= Work item =
From the line that contains "Task: Open the Einstellungen menu" through the closing line of the entries, write out each line exactly; pictures stay out.
===== Source data
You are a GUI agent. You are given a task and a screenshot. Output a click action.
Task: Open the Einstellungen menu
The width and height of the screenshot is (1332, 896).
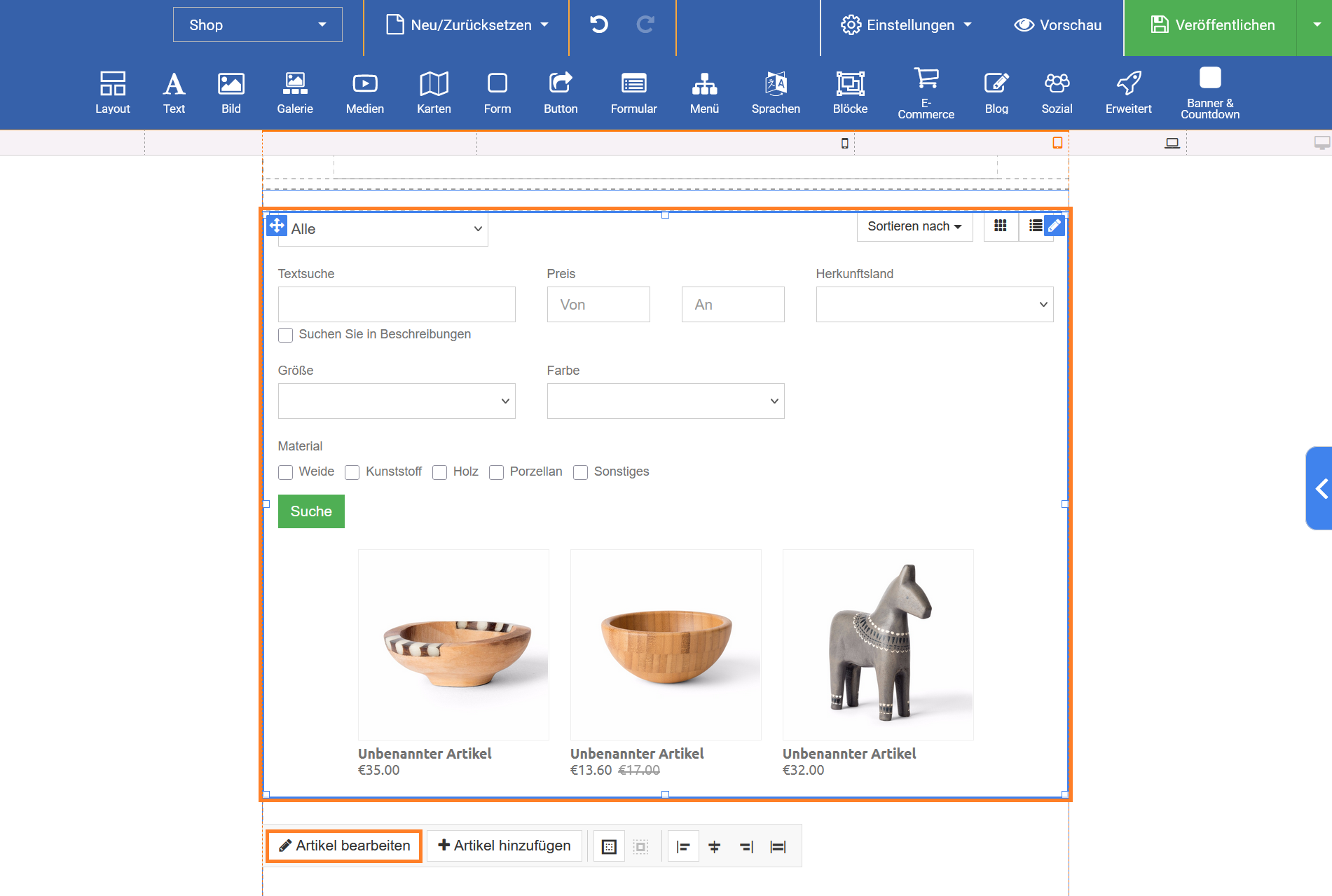[x=906, y=25]
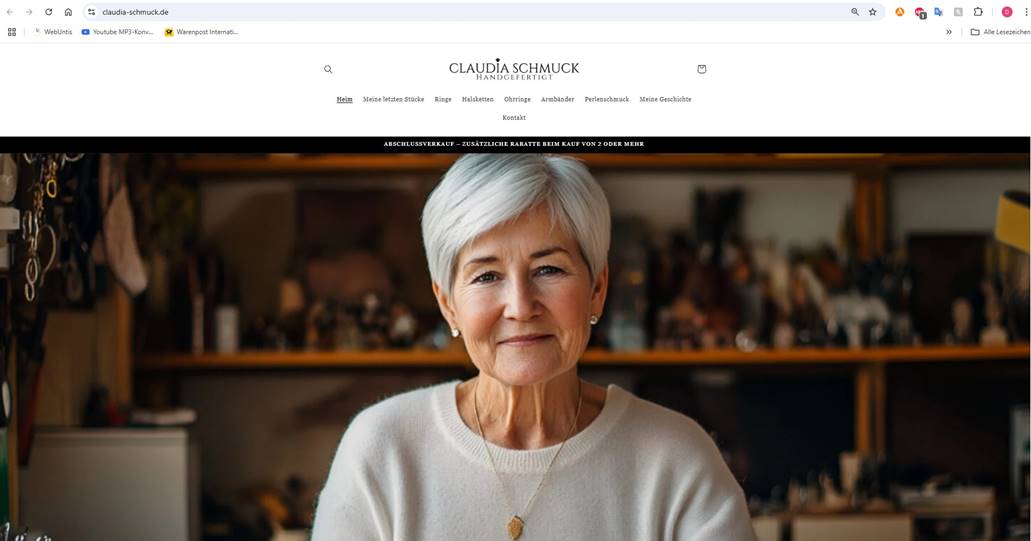
Task: Click the browser zoom magnifier icon
Action: pyautogui.click(x=855, y=12)
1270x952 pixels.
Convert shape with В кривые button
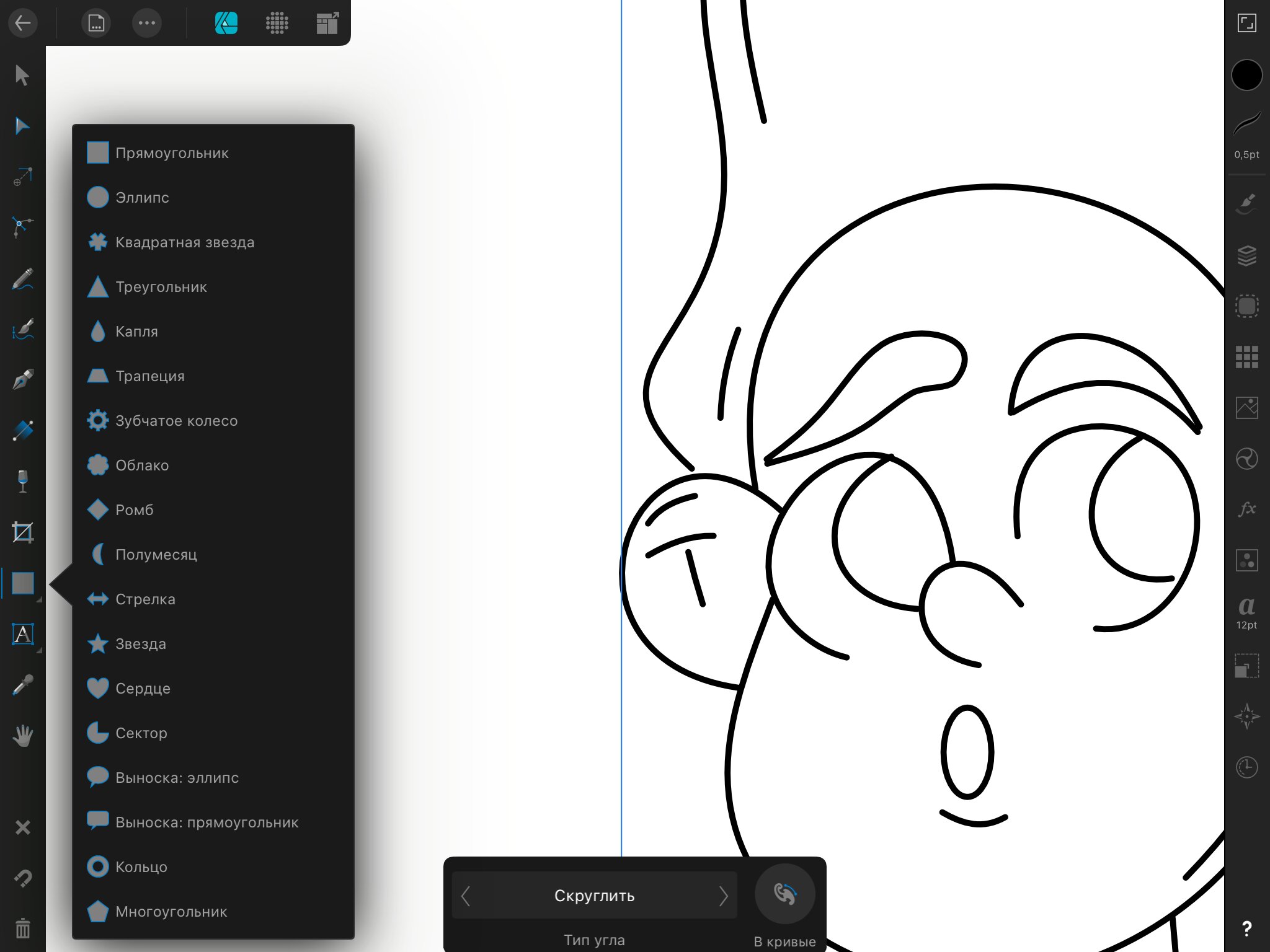pyautogui.click(x=784, y=894)
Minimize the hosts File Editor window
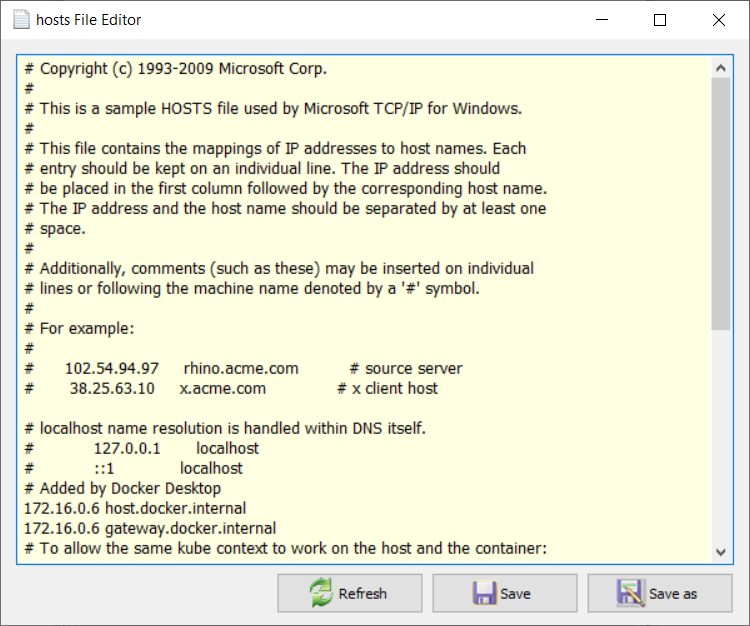The height and width of the screenshot is (626, 750). [603, 20]
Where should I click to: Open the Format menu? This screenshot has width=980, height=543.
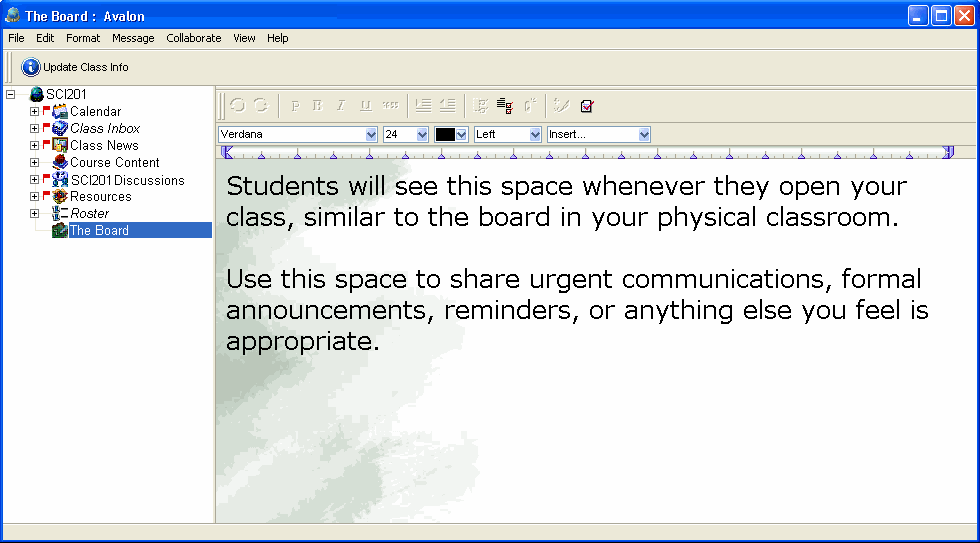click(x=83, y=38)
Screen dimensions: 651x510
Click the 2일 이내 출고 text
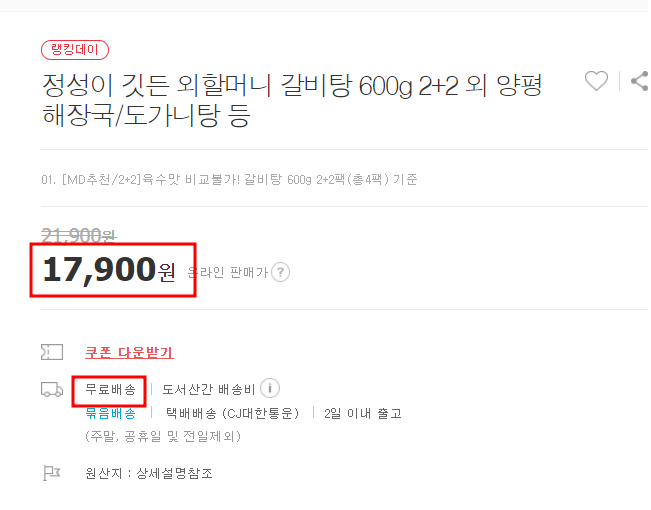(x=362, y=414)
==========
= Written answer =
Task: Open the Einstellungen menu
The width and height of the screenshot is (1332, 896).
[x=906, y=25]
Task: Click the browser zoom magnifier icon
Action: pyautogui.click(x=855, y=12)
1270x952 pixels.
Convert shape with В кривые button
pyautogui.click(x=784, y=894)
Minimize the hosts File Editor window
The height and width of the screenshot is (626, 750). [603, 20]
Where should I click to: Open the Format menu? This screenshot has width=980, height=543.
click(x=83, y=38)
Screen dimensions: 651x510
Click the 2일 이내 출고 text
(x=362, y=414)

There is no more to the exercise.